Desde então, houve grandes mudanças ao longo dos anos, por exemplo com número de pessoas envolvidas, ou as coisas têm-se mantido iguais?

O evento de 2009 nada tem a ver com o evento actual. Do staff que fez parte da primeira edição, mantêm-se apenas cinco pessoas. Na altura tínhamos uma equipa quase 100% estrangeira, o que hoje em dia já não acontece. Também os fornecedores de áreas mais técnicas foram nessa altura estrangeiros e hoje em dia são empresas portuguesas. Em relação ao número de pessoas, na altura o staff era de 150 pessoas e hoje são 450.

Quais são as maiores dificuldades que enfrenta para organizar esta prova? Está garantida a continuidade em 2026?

A maior dificuldade é, sem dúvida, o financiamento. Somos um evento no qual a única fonte de receita é obtida através de patrocinadores. Os custos aumentaram bastante e tem sido difícil conseguir equilibrar a balança. Não estando oficialmente garantida a continuidade, acreditamos que vamos conseguir em 2026, e pela 17ª vez, trazer os melhores surfistas do mundo a Peniche.

Nestes anos, qual foi a história mais curiosa que já lhe aconteceu na organização de provas de surf?

Em 2009, um dia antes do evento começar e com todas as estruturas montadas e com tudo pronto para arrancar, entrou uma tempestade grande em Peniche que nos destruiu quase totalmente as estruturas. Foi uma luta contra o tempo para conseguir retomar a prova logo dois dias depois do sucedido.

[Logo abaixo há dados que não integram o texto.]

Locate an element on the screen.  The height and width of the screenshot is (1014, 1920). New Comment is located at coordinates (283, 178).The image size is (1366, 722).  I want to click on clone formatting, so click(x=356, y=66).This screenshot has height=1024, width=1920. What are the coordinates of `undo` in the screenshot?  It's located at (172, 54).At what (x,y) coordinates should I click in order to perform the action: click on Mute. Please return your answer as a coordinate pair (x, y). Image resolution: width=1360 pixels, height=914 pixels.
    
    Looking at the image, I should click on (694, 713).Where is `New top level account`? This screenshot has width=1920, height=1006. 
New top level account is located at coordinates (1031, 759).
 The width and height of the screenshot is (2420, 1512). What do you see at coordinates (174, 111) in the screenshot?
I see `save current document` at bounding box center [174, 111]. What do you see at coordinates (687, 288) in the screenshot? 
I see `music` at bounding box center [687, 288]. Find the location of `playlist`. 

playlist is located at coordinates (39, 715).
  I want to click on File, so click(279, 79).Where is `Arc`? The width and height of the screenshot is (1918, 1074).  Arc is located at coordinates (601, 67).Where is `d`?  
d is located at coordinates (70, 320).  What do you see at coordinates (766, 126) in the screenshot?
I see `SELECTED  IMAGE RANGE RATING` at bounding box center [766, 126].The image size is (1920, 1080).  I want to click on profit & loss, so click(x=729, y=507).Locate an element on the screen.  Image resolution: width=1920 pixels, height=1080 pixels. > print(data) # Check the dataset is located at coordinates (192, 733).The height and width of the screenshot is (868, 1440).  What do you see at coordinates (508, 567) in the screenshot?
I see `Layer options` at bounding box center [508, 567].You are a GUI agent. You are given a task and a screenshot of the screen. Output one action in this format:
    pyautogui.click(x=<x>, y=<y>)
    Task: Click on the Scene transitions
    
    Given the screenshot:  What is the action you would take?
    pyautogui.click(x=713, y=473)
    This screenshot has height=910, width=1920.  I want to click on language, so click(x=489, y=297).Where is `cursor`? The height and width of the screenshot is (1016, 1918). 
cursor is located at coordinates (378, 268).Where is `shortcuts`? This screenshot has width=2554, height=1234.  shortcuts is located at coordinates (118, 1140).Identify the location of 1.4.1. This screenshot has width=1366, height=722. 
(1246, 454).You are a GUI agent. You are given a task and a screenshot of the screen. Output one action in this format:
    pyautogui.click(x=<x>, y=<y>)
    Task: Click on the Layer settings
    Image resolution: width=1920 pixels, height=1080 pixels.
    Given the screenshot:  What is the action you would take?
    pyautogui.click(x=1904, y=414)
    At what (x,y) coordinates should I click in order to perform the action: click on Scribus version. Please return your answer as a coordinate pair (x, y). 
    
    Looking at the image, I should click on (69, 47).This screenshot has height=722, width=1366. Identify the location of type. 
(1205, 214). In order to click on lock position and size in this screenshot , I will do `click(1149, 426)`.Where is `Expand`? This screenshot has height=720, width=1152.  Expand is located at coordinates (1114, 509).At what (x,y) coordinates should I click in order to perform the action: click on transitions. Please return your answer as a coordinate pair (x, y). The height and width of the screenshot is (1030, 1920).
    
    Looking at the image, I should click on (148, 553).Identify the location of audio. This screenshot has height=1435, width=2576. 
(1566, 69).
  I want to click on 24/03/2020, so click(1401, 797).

Desde 2018 que é diretor-geral da Liga Mundial de Surf para a Europa, África e Médio Oriente. Isso implica o quê? Tem de andar sempre a viajar entre vários países para assegurar que nada falha nas várias provas?

Implica ter uma visão mais abrangente. Portugal é visto lá fora como um case study de sucesso naquilo que foi a transformação da imagem de um país algo envelhecido num destino renovado, com uma oferta gastronómica e cultural que não nos envergonha face a outros países. Desta forma, quando estou em Espanha, França, Israel ou Marrocos tento sempre reunir com as autoridades locais e contar a nossa história. Viajo bastante, mas é algo que faz parte do meu ADN, sempre viajei bastante e, como diz o ditado, "quem corre por gosto não cansa".

Também entrou em provas de surf. Como é que tem visto a evolução do surf em Portugal?

Não tem nada a ver. É outro mundo. No meu tempo, os eventos não tinham mais que duas tendas e um palanque de juízes. Ainda assim, a experiência competitiva ajudou-me bastante na minha experiência profissional. Sempre soube que era isto que queria fazer. Lembro-me de estar em campeonatos em França e já dar opiniões aos organizadores sobre como poderíamos ter eventos melhores tanto para surfistas como para o público e para as marcas.